The CDC has just provided guidance for certifying deaths from “long COVID”—the first official confirmation that the long-haul phase following the acute phase of COVID-19 can kill you.  

The February 2023 addendum to the Vital Statistics report initially published in April 2020 now authorizes post-acute sequelae of COVID-19 (PASC), the technical term for long COVID, to be listed as a cause of death on death certificates.   

The first case of COVID-19 in the U.S. was reported in January 2020, and the first death was in February 2020.  

“It’s good that the CDC officially recognizes the seriousness of the chronic phase of COVID-19,” says board-certified internist Jacob Teitelbaum, MD, who is a leading expert in treating patients with chronic fatigue and chronic pain conditions. His landmark research on effective treatment for Chronic Fatigue Syndrome (CFS) was published in the Journal of Chronic Fatigue Syndrome (8:2,2001). “The CDC has observed close similarities between long COVID and CFS and, in fact, Dr. Fauci has characterized long COVID as being post-viral Chronic Fatigue Syndrome.”  

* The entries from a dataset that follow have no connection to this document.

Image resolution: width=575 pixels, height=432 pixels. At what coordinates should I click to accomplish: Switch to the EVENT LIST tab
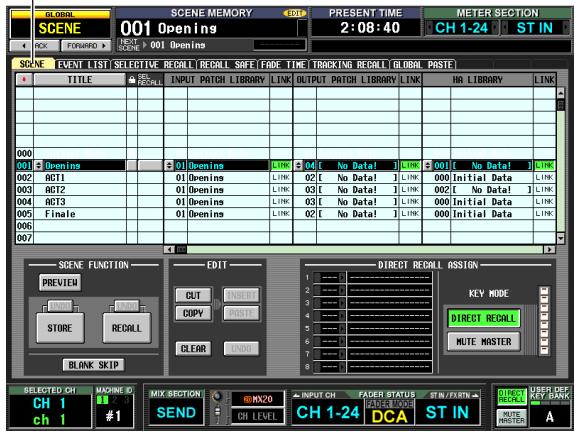pos(83,65)
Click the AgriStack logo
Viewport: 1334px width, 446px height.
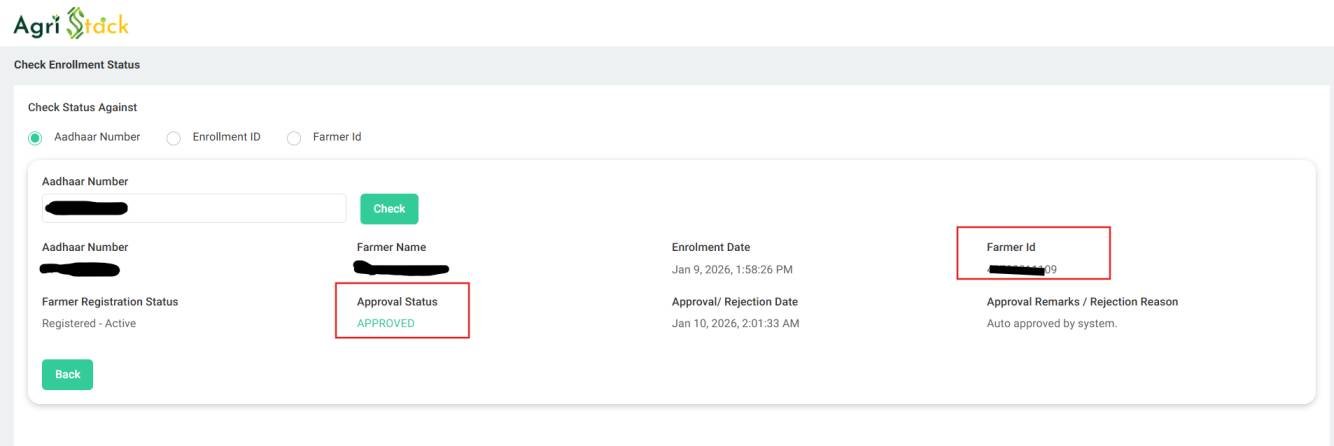pos(71,23)
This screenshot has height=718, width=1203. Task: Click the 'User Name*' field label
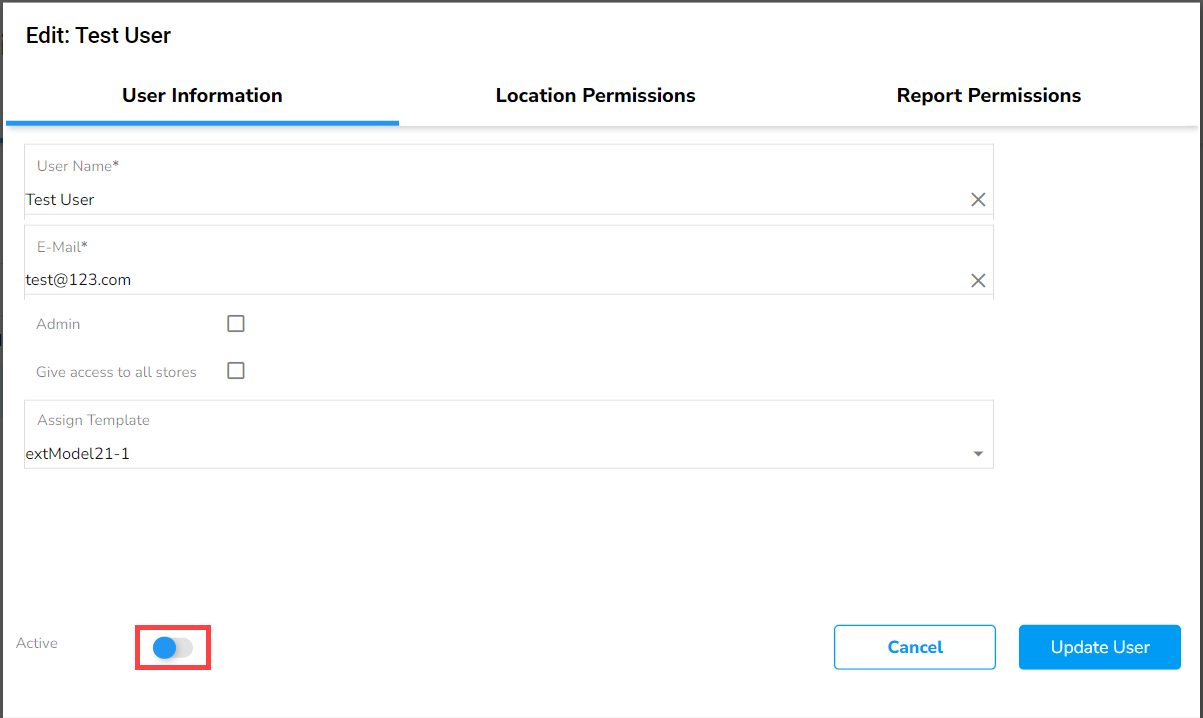(78, 166)
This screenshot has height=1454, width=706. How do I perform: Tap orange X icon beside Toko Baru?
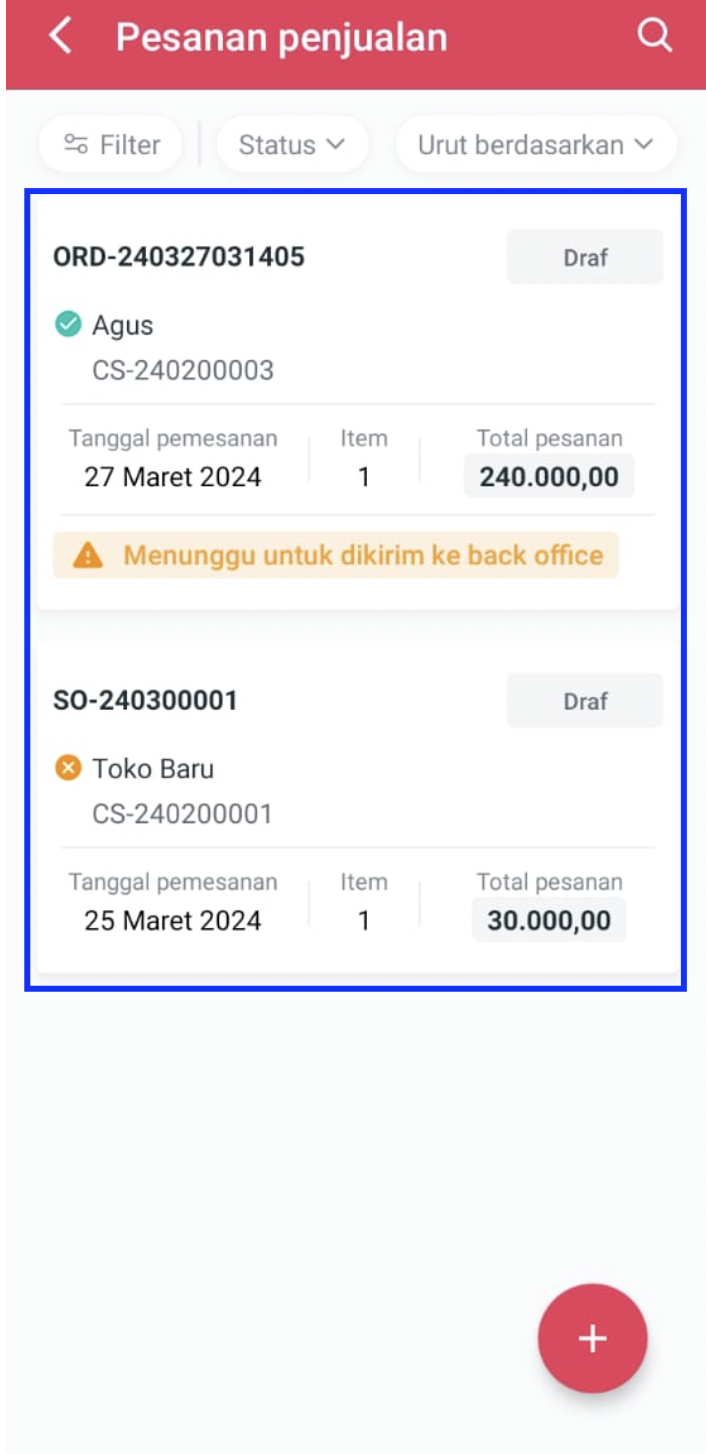pos(68,768)
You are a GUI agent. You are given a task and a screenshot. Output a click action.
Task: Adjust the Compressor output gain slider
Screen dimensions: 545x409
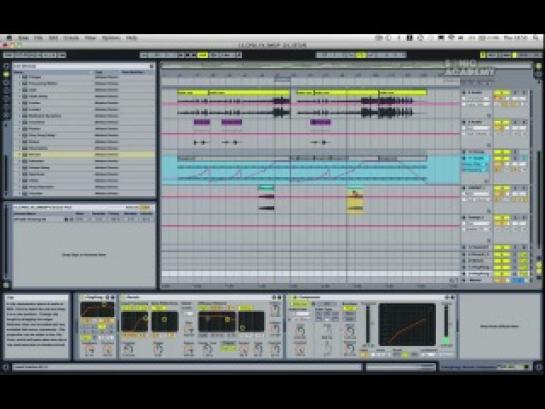tap(446, 325)
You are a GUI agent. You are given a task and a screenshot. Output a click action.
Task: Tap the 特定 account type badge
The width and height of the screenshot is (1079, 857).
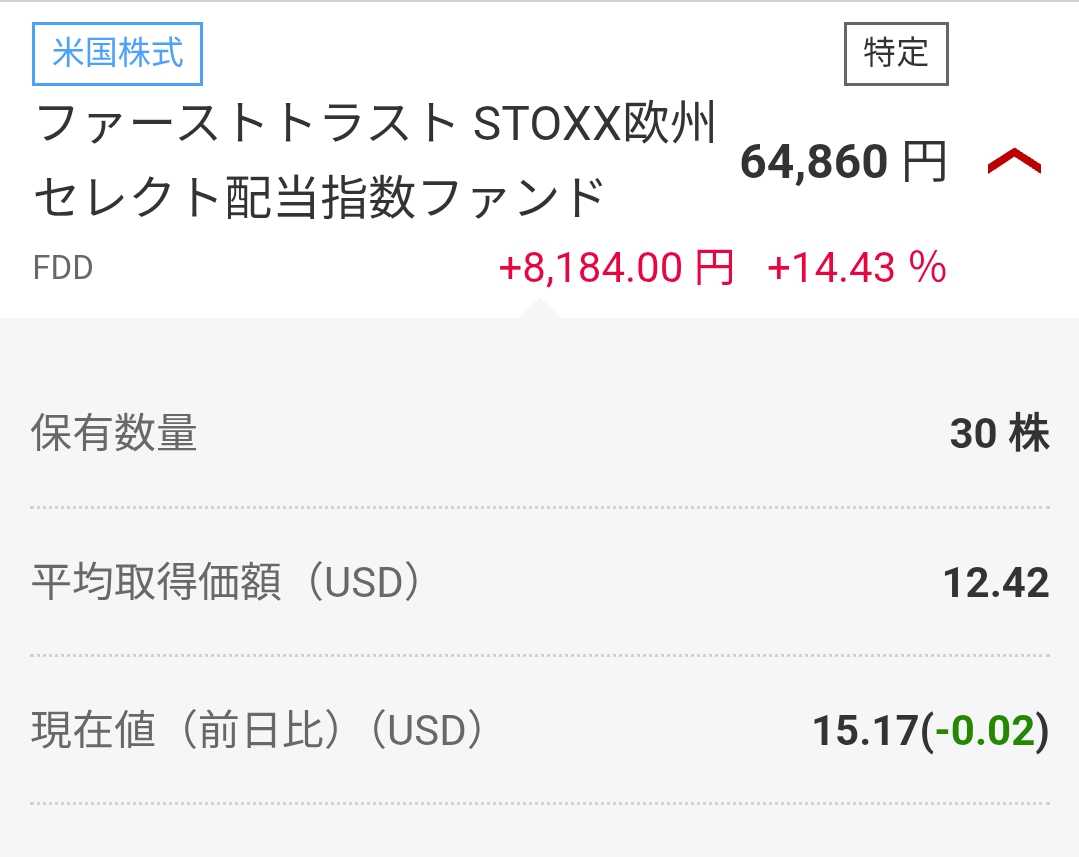click(x=896, y=53)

“As with Chronic Fatigue Syndrome, people with long COVID present a wide range of seemingly unrelated symptoms including exhaustion, dizziness, breathlessness, headaches, sleep problems, sluggish thinking, and many other problems. Sadly, as with CFS, patients are too often dismissed by their physicians and underserved by a medical system that hasn’t yet found adequate solutions to the growing problem,” says Dr. Teitelbaum. “This suggests a systemic public health emergency.”
A study published in the journal PLOS One in November 2022 revealed that 95 percent of patients with long COVID faced stigma from their lingering illness and the inability to return to work and resume normal living. 

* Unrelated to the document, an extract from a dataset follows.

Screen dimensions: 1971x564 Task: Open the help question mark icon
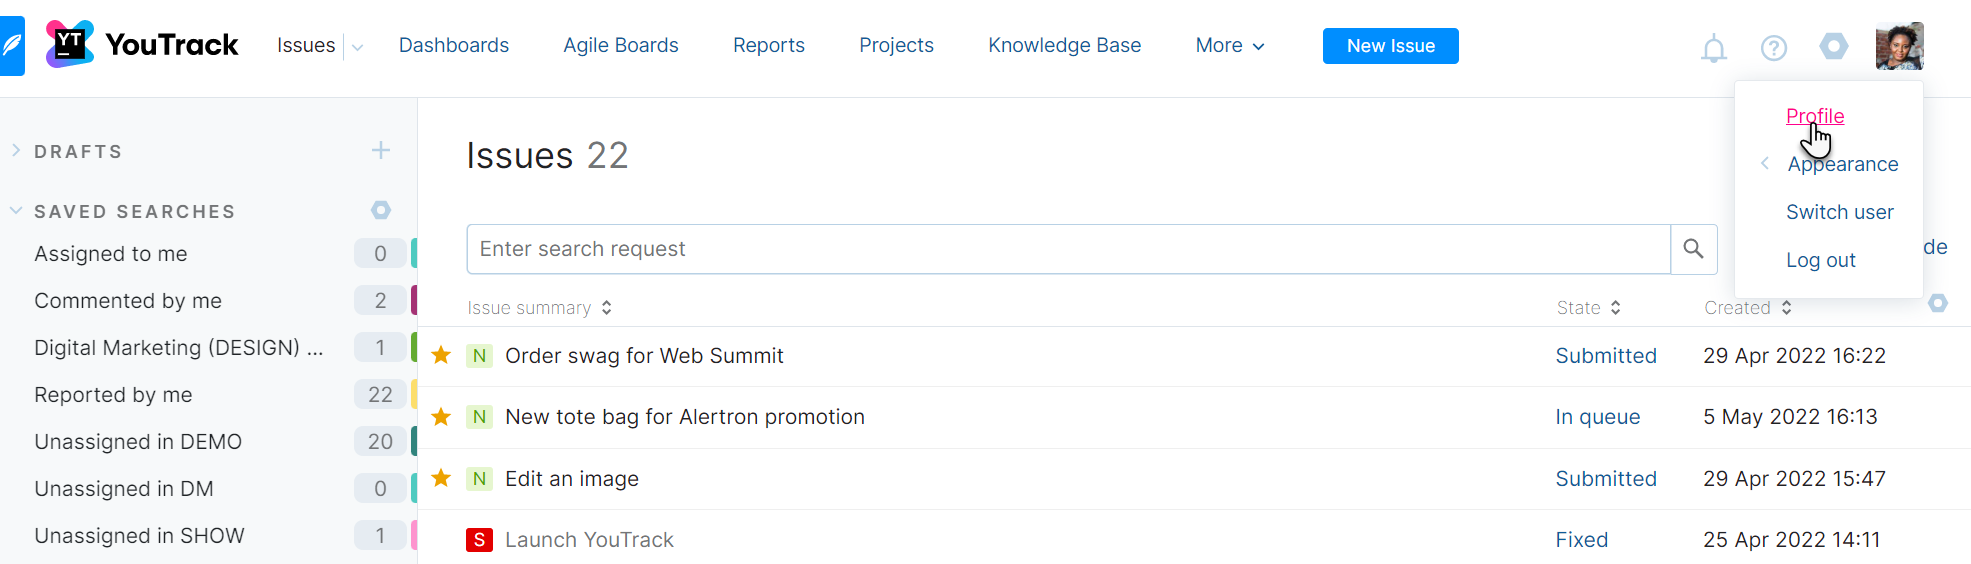(x=1773, y=48)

The Government Accountability Office estimates that long COVID has potentially affected up to 23 million Americans, pushing an estimated 1 million out of work. Their chronic suffering and the stigma that often accompanies it may feel like a fate worse than death. 

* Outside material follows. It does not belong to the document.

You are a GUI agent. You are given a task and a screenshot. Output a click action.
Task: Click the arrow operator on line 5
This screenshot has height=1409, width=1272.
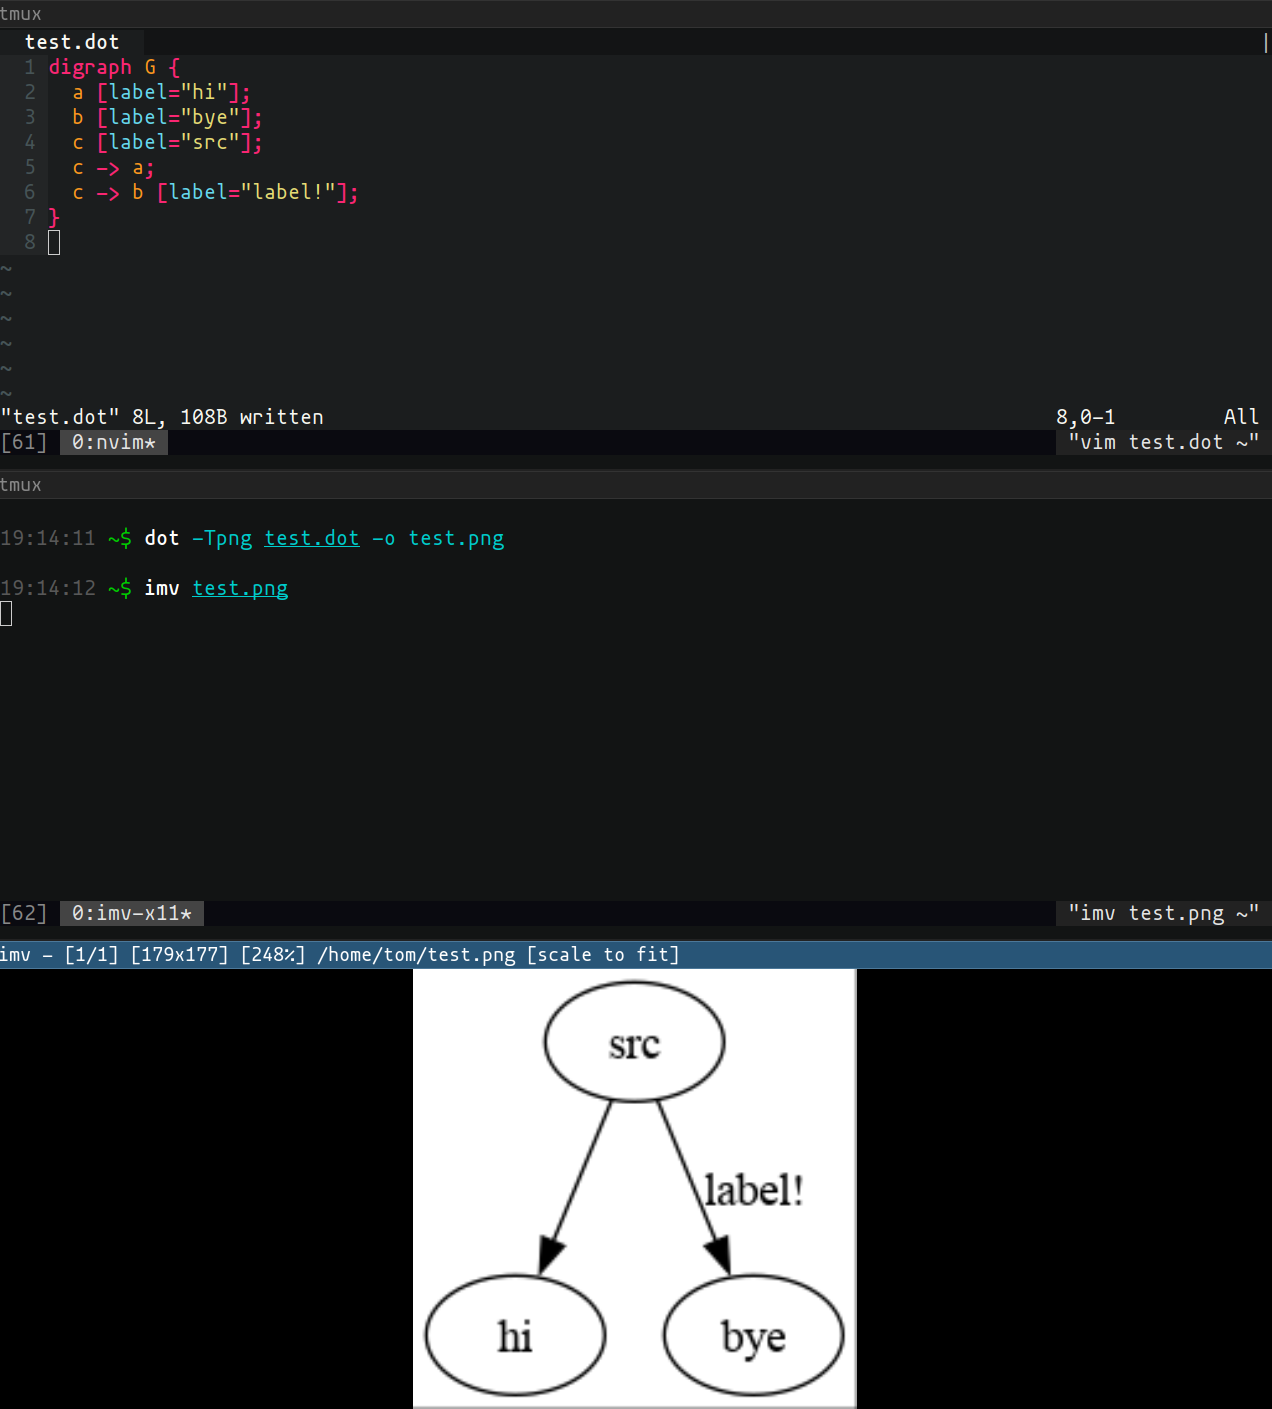[108, 167]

“Stigma in medicine is nothing new,” says Dr. Teitelbaum. “We must remove the stigma and shame that so many with chronic illnesses are subjected to. Just because doctors don’t know all the answers and tests often fail to home in on a satisfactory diagnosis, it doesn’t mean that the disease isn’t real, or that it’s a psychological aberration. That attitude represents the wholesale failure of our medical system.”